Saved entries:
============================================================

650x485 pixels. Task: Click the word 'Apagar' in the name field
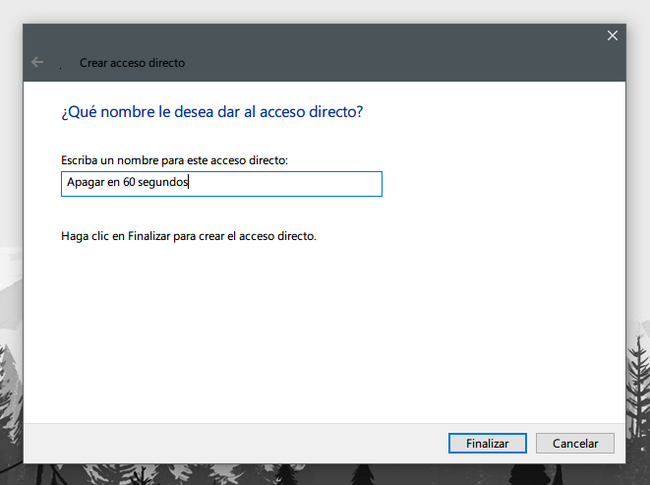85,184
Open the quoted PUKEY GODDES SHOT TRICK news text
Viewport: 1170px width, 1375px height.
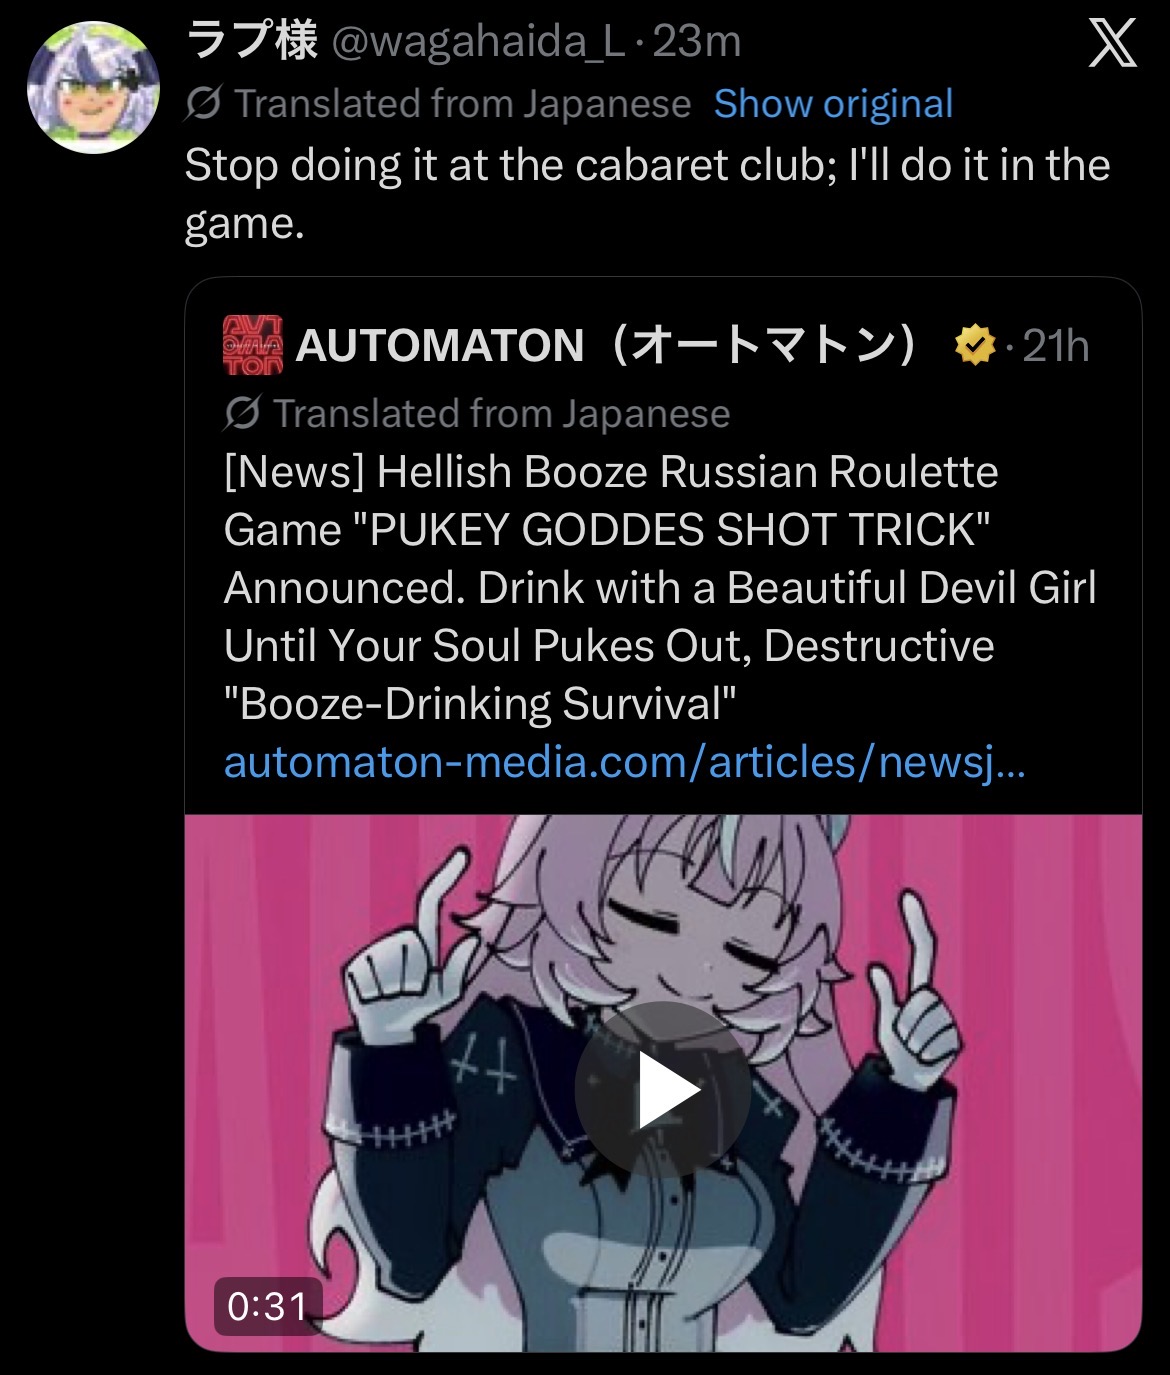click(x=660, y=588)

============================================================

§ **Problem**
Retype every entry exactly, but keep the pictures out of your copy.

§ **Your response**
650x485 pixels. Task: Click the word 'Apagar' in the name field
85,184
Open the quoted PUKEY GODDES SHOT TRICK news text
Viewport: 1170px width, 1375px height.
click(x=660, y=588)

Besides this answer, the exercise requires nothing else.